**Assignment**.
Write out exactly the lines of the entries below from the one holding "Culture (605, 308)" to the one holding "Cours d'anglais (269, 434)", inclusive, and leave out all other lines.

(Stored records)
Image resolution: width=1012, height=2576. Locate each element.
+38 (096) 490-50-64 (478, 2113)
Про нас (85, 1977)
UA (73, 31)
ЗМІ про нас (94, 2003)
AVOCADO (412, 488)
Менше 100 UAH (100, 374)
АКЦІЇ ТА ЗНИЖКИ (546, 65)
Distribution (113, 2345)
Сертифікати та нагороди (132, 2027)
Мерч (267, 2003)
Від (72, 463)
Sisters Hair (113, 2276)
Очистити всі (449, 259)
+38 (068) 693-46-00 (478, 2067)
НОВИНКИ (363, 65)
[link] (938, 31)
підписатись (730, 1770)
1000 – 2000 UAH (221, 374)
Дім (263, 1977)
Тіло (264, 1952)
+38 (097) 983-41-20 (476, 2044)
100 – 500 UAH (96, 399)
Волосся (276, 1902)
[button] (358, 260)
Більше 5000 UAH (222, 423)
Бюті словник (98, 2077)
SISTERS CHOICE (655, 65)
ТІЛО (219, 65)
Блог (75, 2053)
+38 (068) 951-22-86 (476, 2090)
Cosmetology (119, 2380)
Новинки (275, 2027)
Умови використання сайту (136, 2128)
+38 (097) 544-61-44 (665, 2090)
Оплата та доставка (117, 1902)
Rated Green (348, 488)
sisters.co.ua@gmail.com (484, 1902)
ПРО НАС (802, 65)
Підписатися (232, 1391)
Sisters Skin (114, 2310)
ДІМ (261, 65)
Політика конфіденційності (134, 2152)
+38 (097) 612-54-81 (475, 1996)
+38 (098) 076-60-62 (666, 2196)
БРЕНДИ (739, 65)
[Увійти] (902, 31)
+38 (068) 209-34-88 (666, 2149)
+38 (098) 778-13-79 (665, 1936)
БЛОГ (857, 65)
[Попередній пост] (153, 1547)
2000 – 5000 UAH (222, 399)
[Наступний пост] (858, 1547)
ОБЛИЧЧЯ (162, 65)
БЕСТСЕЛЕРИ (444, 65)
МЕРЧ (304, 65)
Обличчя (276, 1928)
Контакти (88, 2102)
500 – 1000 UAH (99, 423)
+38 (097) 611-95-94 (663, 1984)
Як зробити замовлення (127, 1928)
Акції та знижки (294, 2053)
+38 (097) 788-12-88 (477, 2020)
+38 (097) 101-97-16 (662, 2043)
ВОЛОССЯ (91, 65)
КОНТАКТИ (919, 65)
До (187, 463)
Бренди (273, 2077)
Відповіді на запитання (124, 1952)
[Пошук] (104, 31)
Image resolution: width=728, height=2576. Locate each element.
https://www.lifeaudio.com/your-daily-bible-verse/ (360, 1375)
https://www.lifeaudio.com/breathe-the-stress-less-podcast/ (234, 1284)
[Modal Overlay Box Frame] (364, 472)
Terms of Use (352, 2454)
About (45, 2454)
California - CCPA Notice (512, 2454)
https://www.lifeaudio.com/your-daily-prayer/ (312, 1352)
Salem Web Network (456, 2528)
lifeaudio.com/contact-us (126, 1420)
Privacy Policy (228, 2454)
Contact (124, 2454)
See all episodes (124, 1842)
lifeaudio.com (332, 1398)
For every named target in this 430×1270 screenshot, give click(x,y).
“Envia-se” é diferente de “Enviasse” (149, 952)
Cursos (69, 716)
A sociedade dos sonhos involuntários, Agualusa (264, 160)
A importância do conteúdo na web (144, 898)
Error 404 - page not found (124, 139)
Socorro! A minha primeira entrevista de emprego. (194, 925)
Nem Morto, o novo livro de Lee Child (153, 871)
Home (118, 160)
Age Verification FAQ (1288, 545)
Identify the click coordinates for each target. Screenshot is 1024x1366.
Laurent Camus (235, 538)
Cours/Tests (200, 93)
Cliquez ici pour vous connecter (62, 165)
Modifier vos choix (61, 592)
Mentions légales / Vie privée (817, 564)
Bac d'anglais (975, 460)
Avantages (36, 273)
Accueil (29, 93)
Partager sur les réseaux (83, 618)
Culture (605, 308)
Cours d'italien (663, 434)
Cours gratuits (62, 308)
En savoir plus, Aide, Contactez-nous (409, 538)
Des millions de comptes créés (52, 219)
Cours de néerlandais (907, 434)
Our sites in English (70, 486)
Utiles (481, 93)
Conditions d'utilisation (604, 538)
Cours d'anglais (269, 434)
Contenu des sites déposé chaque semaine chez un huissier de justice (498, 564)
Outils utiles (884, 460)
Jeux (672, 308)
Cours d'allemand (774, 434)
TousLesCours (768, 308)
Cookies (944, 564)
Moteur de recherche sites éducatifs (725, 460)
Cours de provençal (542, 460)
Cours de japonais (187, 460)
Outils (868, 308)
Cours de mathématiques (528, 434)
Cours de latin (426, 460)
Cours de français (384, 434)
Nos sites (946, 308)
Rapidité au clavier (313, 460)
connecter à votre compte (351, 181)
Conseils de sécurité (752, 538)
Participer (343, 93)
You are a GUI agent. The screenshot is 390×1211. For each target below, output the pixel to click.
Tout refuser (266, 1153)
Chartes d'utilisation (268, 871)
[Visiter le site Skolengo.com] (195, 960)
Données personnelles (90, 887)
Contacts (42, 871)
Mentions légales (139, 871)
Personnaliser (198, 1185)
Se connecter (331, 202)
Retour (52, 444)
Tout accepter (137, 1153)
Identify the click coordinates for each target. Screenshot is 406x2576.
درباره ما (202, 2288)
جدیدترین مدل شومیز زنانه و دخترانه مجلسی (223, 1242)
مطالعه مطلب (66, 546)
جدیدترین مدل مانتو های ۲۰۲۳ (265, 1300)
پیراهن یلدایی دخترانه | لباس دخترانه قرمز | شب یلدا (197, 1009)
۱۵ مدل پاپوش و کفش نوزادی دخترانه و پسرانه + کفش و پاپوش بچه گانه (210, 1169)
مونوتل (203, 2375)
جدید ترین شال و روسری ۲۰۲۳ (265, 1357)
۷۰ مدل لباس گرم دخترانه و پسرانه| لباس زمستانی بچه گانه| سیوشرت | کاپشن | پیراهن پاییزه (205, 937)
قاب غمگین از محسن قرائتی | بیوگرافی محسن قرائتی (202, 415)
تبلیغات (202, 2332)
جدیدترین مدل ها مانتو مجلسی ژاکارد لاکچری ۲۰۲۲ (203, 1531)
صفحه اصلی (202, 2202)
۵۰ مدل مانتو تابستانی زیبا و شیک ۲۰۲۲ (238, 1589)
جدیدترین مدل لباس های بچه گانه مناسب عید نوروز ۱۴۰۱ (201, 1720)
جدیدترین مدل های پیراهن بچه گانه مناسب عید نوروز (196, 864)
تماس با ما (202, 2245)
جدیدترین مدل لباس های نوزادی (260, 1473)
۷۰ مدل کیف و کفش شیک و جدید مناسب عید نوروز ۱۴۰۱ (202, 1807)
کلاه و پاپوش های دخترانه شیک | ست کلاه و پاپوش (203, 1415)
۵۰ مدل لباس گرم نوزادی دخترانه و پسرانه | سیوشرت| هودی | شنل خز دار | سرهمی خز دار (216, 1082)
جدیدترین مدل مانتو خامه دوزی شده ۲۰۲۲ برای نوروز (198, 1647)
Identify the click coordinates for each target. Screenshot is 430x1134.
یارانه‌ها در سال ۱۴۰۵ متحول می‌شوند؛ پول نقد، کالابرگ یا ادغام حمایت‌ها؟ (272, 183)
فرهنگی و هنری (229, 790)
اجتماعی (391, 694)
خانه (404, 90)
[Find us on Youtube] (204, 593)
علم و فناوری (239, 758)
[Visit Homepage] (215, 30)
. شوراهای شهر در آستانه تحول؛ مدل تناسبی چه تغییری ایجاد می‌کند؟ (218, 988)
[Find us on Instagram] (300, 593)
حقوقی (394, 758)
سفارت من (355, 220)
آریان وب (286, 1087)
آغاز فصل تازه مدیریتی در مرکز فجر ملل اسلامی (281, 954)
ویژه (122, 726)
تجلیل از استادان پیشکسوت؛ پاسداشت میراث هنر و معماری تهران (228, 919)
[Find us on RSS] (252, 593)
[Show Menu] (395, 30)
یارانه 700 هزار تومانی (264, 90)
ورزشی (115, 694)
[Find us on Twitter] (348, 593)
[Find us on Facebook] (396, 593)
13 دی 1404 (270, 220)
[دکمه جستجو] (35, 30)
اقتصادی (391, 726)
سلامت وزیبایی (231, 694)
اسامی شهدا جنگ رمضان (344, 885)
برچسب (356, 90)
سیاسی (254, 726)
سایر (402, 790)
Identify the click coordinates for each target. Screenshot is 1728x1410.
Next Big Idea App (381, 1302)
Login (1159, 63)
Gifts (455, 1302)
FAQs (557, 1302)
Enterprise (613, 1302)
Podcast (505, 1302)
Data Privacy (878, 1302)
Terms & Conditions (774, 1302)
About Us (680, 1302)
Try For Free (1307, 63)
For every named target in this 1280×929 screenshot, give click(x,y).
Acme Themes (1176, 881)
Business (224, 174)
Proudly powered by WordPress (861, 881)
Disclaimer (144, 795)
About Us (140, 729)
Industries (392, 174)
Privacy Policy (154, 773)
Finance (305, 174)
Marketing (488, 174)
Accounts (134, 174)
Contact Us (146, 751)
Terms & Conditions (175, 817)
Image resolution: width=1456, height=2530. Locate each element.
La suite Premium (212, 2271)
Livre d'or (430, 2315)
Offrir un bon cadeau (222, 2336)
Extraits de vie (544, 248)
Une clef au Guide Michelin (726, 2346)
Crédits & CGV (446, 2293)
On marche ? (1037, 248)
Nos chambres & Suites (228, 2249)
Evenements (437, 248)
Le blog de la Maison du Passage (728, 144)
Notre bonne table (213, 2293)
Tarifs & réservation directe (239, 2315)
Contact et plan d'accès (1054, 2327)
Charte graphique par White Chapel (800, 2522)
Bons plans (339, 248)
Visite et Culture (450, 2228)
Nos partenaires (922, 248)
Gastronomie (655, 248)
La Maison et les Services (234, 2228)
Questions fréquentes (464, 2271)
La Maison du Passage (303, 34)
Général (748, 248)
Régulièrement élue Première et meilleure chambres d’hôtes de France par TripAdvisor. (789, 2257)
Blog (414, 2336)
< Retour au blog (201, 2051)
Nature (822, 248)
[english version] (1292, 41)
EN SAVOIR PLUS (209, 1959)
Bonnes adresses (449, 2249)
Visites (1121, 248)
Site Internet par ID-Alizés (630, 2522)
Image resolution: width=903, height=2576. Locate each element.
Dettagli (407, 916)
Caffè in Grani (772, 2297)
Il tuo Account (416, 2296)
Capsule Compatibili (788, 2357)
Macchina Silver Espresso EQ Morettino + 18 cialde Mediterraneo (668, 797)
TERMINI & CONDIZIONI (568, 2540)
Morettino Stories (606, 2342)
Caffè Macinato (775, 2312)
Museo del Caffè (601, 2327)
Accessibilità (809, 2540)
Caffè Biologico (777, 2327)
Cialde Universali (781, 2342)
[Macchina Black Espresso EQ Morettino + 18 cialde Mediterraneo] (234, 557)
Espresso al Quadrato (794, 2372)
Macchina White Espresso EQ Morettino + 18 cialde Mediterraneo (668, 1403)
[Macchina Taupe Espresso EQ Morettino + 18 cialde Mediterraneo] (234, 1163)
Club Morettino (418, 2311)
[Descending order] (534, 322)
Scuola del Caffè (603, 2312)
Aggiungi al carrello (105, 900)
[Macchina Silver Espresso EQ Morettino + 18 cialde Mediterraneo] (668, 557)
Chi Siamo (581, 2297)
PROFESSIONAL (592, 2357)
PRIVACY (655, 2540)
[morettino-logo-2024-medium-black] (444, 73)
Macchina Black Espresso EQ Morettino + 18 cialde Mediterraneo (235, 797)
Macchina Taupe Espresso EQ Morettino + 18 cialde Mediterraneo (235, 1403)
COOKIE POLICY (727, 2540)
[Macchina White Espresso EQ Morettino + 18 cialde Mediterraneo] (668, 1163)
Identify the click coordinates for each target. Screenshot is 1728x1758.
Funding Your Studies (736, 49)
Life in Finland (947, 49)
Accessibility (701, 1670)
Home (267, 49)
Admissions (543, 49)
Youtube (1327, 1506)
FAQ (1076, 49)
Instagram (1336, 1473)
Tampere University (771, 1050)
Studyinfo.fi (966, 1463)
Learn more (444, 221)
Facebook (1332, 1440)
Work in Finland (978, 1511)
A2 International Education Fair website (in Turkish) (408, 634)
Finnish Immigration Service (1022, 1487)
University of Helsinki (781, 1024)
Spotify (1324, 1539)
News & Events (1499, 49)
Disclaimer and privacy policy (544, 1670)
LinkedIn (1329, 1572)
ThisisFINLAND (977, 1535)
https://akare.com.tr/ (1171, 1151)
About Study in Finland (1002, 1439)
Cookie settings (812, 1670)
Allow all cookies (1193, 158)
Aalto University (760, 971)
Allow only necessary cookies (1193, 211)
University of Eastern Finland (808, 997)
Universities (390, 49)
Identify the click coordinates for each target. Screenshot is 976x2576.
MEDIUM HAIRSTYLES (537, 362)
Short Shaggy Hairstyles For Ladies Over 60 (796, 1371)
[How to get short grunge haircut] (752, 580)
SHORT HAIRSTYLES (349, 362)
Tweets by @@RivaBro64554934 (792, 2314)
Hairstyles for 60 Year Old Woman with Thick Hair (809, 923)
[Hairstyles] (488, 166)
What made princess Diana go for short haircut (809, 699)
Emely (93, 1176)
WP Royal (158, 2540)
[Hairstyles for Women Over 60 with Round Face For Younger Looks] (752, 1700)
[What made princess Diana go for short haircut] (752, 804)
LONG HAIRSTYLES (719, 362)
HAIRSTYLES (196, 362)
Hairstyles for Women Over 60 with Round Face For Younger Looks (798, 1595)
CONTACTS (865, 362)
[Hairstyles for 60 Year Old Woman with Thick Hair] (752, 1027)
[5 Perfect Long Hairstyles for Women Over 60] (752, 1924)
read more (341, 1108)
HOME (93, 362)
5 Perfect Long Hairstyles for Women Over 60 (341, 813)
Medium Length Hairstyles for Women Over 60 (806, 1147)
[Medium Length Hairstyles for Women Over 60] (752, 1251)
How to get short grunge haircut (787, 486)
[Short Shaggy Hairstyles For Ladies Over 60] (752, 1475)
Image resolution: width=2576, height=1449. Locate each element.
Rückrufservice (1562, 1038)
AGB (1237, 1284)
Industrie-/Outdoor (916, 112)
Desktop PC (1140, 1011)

**The answer**.
Culture (605, 308)
Cours d'italien (663, 434)
Cours gratuits (62, 308)
En savoir plus, Aide, Contactez-nous (409, 538)
Des millions de comptes créés (52, 219)
Cours de néerlandais (907, 434)
Our sites in English (70, 486)
Utiles (481, 93)
Conditions d'utilisation (604, 538)
Cours d'anglais (269, 434)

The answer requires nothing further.